Feature: Improve dependabot detection thru PRs or parsing config file

[arieltorti]

Describe the bug When running Scorecard against this repo https://github.com/tngan/samlify I get an score 0 on the Dependency Update Tool check, however the repo does have dependabot.

Reproduction steps Steps to reproduce the behavior:

1. Run docker run -e GITHUB_AUTH_TOKEN=<token> gcr.io/openssf/scorecard:stable --show-details --repo=https://github.com/tngan/samlify
2. Check the score of the Dependency Update Tool.

Expected behavior Dependency Update Check has a non-zero score because the repo has dependabot.

[laurentsimon]

do you have dependabot enabled as a GitHub setting rather than a config file under .github/?

[arieltorti]

I'm not the owner of the samlify repository so I can't fully confirm.

But after some testing on a private repo I own I noticed that dependabot is not detected if enabled through Github settings, I would suspect same thing is happening with samlify.

[laurentsimon]

yep that makes sense. We encourage owners to make their config public.

That said, we have plans to improve the check to look for dependabot PRs (accepted/rejected) to make the check more robust. Thanks for reminding us, I realized there was no tracking issue for it.

If you're interested in helping, PRs are welcome!

[laurentsimon]

Additional note: we should also check for reverted dependabot PRs by maintainers

[arieltorti]

That said, we have plans to improve the check to look for dependabot PRs (accepted/rejected) to make the check more robust.

Any ideas on how to implement this ? I've been looking at the Github API and haven't found a way to know if the repository has dependabot (or similar) enabled. Another way would be to check for commits authored by the dependabot in the last N days, what do you think about it ?

[laurentsimon]

That said, we have plans to improve the check to look for dependabot PRs (accepted/rejected) to make the check more robust.

Any ideas on how to implement this ? I've been looking at the Github API and haven't found a way to know if the repository has dependabot (or similar) enabled. Another way would be to check for commits authored by the dependabot in the last N days, what do you think about it ?

I think that is a good start and aligned with what we had in mind. Do you know if this API https://docs.github.com/en/rest/reference/pulls#check-if-a-pull-request-has-been-merged can list PRs that have been rejected/dismissed as well?

@jeffmendoza please let us know if you have better ideas/insights for now.

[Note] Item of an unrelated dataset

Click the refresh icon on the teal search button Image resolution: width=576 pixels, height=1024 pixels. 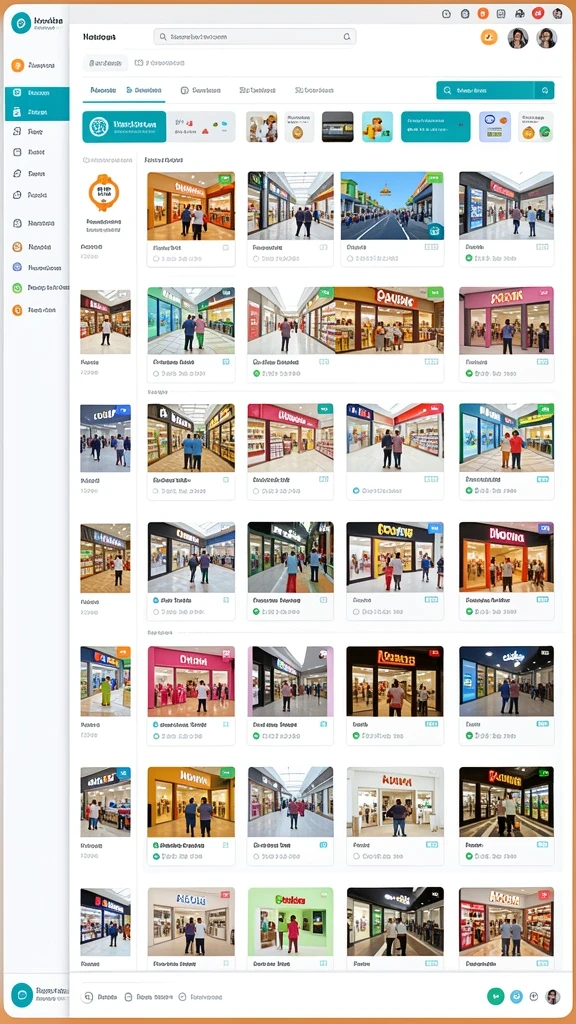tap(545, 91)
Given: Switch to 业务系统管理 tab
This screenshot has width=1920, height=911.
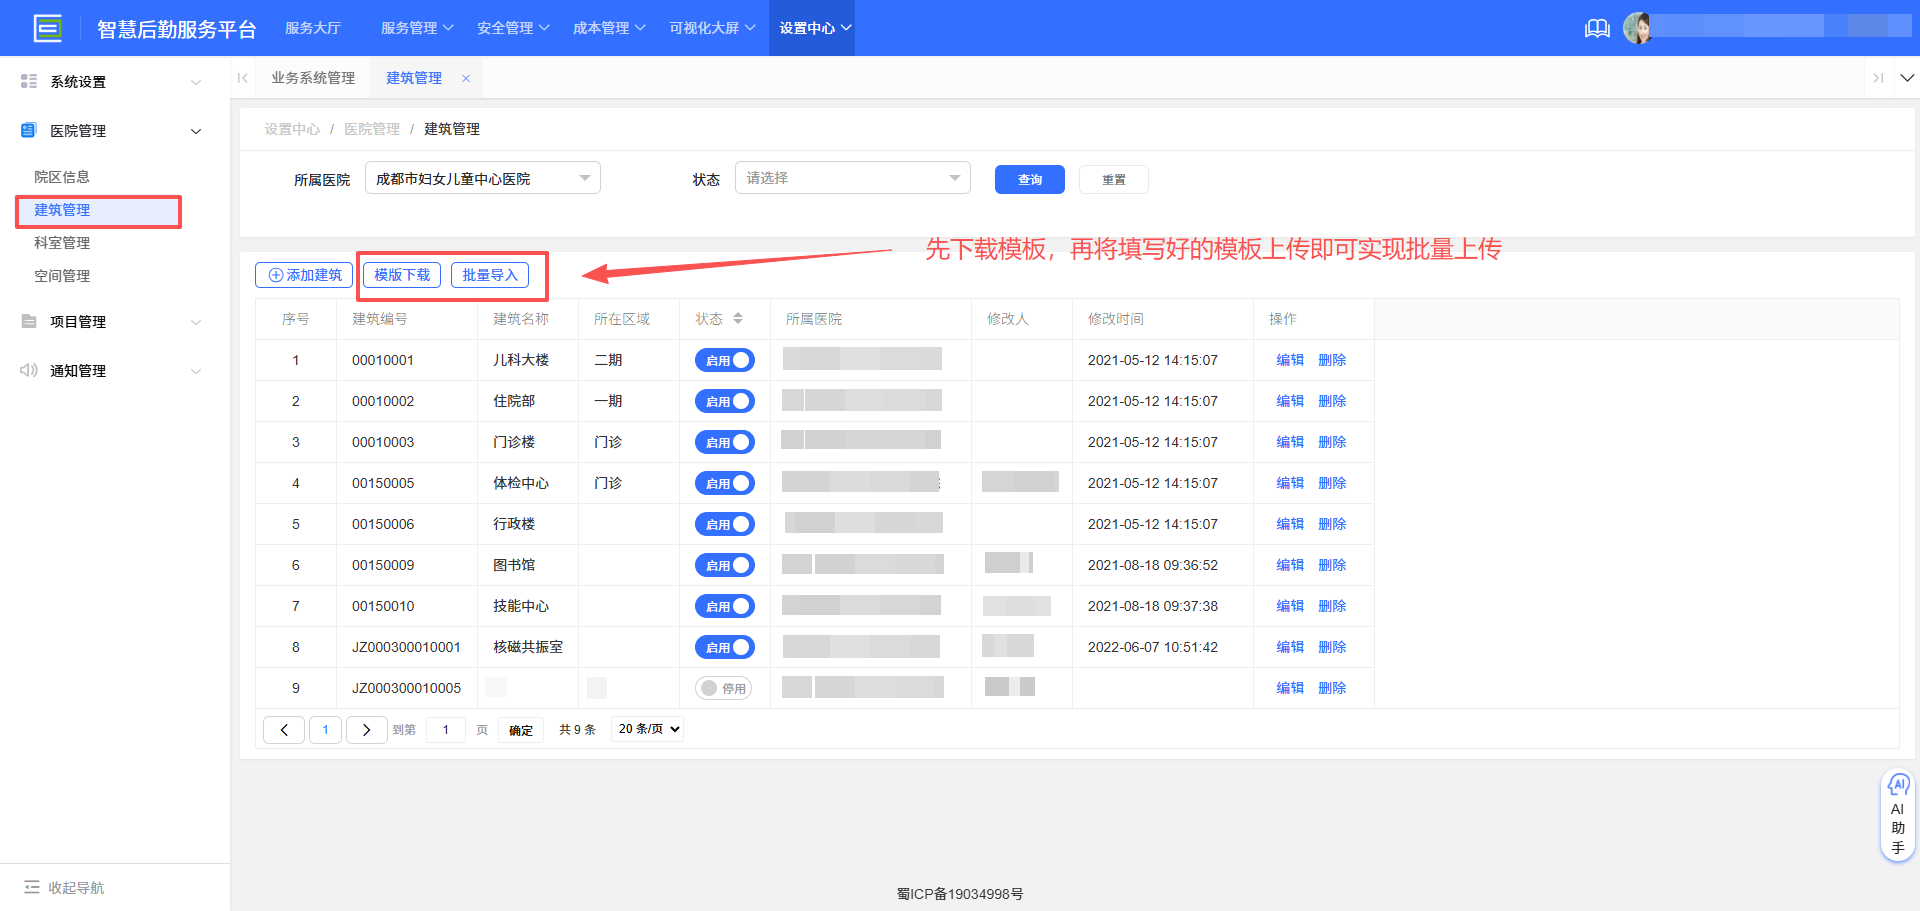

FYI @inferno-chromium @naveensrinivasan @oliverchang @azeemsgoogle how many days shall we look back for merged PRs?

[laurentsimon]

see also a discussion https://github.com/step-security/agent/issues/35#issuecomment-974584647, between dependabot security and dependabot dep. We should check whether the config file can differentiate between the two types of dependabot.

FYI @varunsh-coder

[laurentsimon]

(renaming the title of this issue to Feature: Improve dependabot detection thru PRs or parsing config file)

[azeemshaikh38]

Looking at PRs to get a hint about dependabot usage sounds like a good idea to me. I would say a good starting point would be to use the existing ListMergedPRs API. We can then consider expanding the support to non-merged or reverted PRs too.